He's got proof. fine. So do you.
However, you offered to pay for the abatement.
You offered a solution.
How far you wanna take this is up to you and your lawyer/bank account.
Deal Addict
Jul 3, 2011
4405 posts
1672 upvotes
Thornhill
KristieL867234 wrote:
Sep 10th, 2017 9:50 pm
We consulted our lawyer immediately when he requested the inspection the first time. He said we will tell him no further inspections so we sent a letter to that affect. His lawyer sent another stating basically if we didn't allow the inspection then he would consider not "assuming" the property. Our lawyer said, if you don't do it he won't close, if you do it he may still. So we went ahead.
Upon first time to me means the conditional offer.

If you mean when they came back and said they smell mould then if that was all the your lawyer said to you I'd be very surprised.

I believe you saw your position this way
We figure, screw it - we have nothing to hide. Go for it.
[OP]
Newbie
Sep 9, 2017
27 posts
81 upvotes
The closing date was September 1st - it's already past. Initially he requested an extension so we could have time to come to an agreement. He requested his final walk through 2 weeks before the closing, so mid August. His home inspection was completed 3 weeks prior. Nothing changed with our home in the 3 weeks. He stated he "wasn't interested in a competing inspection or a differing opinion of experts" so we asked a contractor to bid on the work as if it was worst case scenario. Our lawyer sent his the quote and asked him to call him to discuss a possible abatement (price reduction) and steps forward. He never called - instead sent a letter stating he wanted a mutual release. The quote was only $7k so I'm guessing it wasn't enough for him, as I do think this was part of a bigger plan to get the cost down significantly in a softer market. We have a solid amount of equity and were willing to give up $10k to just have things firm up. Our realtor thinks we could end up selling for "10's of thousands of dollars" less. That's not including the carrying costs we're incurring.

**TASKS TO CARRY OUT:**
**1)** Answer these questions from the forum thread:
(a) According to the letter from his lawyer, what would the buyer consider doing if the inspection was not allowed?
(b) What was the closing date?
(c) How much was the contractor's quote for the work?
**2)** Transcribe the forum thread, starting with "You offered a" and going on through "be very surprised.".

**DATASET EXCERPT:**

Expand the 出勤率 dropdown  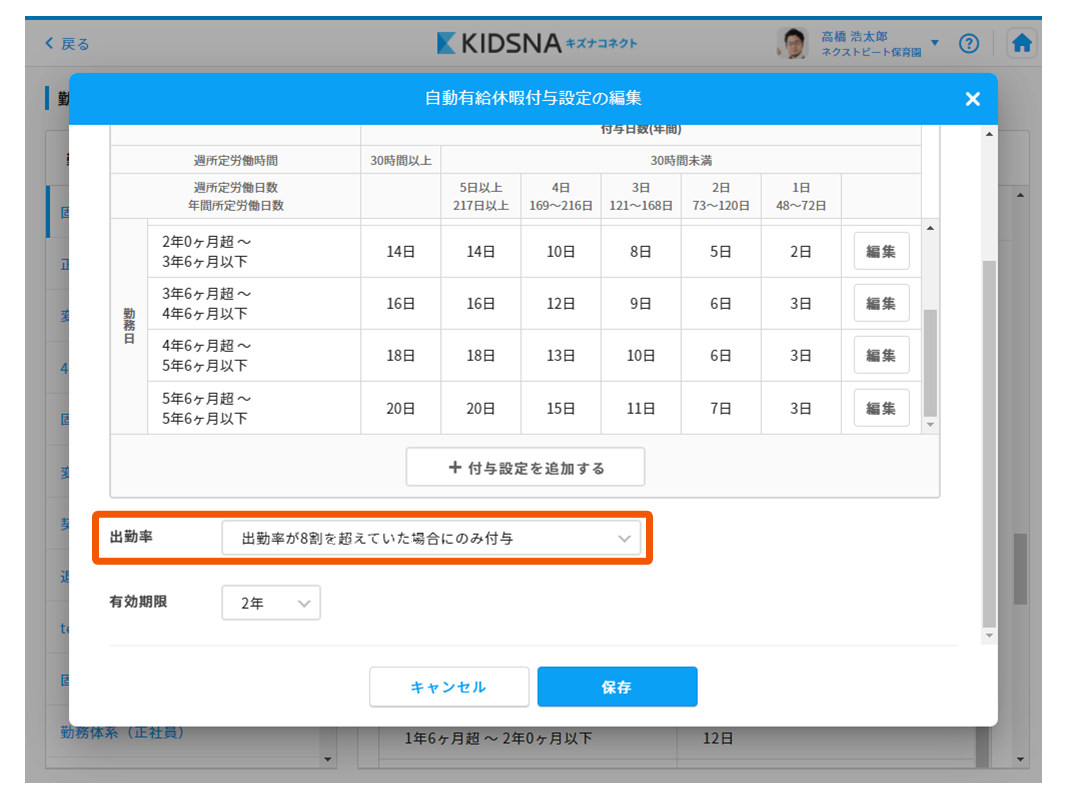[431, 538]
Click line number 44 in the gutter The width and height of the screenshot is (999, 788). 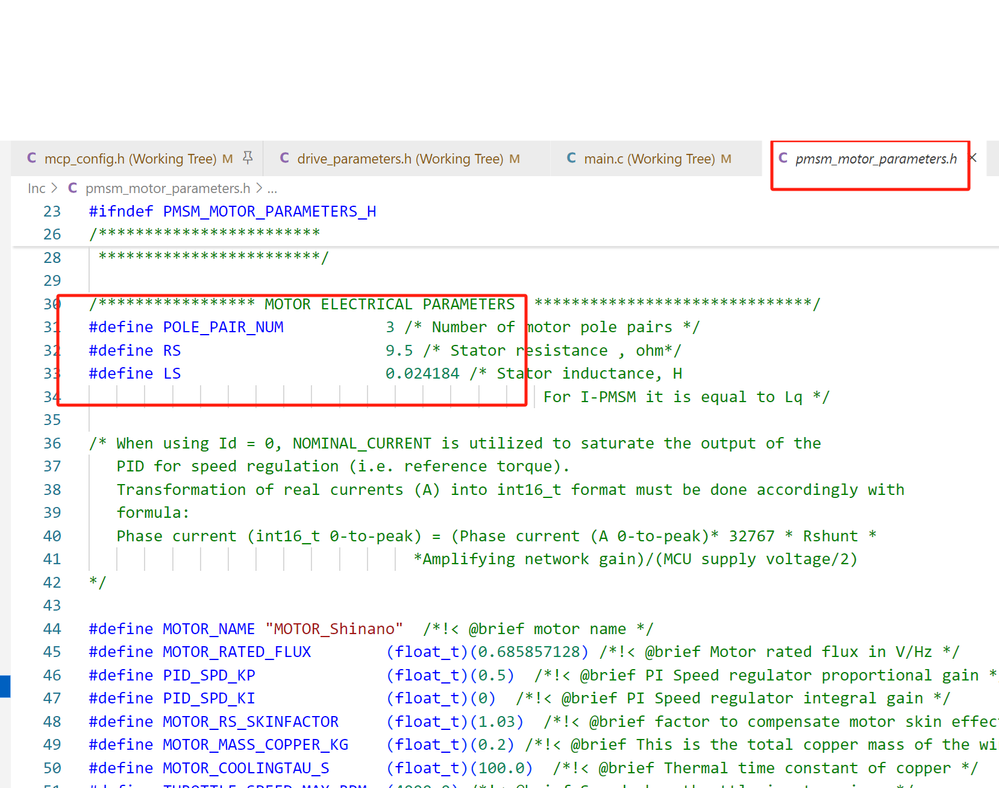pyautogui.click(x=52, y=629)
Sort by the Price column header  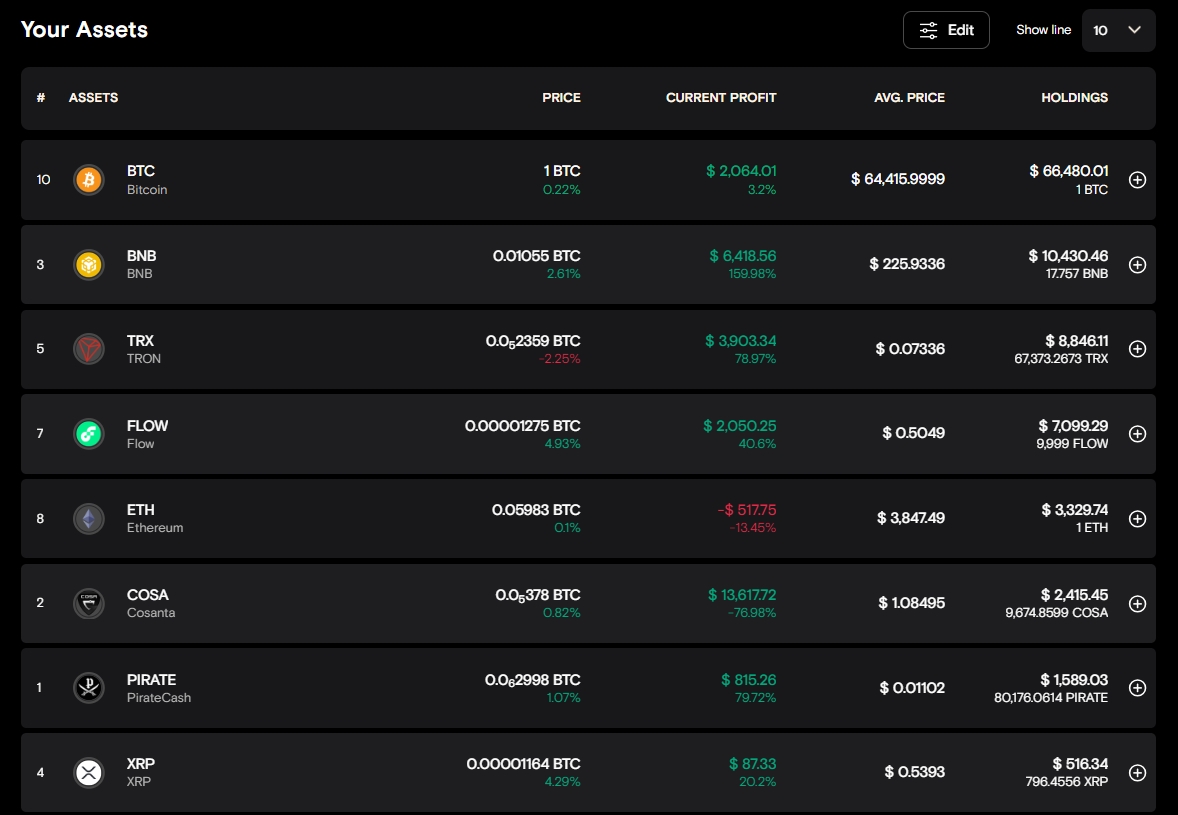click(x=561, y=98)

**OUTPUTS IN ORDER:**
**1)**
(a) Not "assuming" the property.
(b) September 1st.
(c) $7k.

**2)**
You offered a solution.
How far you wanna take this is up to you and your lawyer/bank account.
Deal Addict
Jul 3, 2011
4405 posts
1672 upvotes
Thornhill
KristieL867234 wrote:
Sep 10th, 2017 9:50 pm
We consulted our lawyer immediately when he requested the inspection the first time. He said we will tell him no further inspections so we sent a letter to that affect. His lawyer sent another stating basically if we didn't allow the inspection then he would consider not "assuming" the property. Our lawyer said, if you don't do it he won't close, if you do it he may still. So we went ahead.
Upon first time to me means the conditional offer.

If you mean when they came back and said they smell mould then if that was all the your lawyer said to you I'd be very surprised.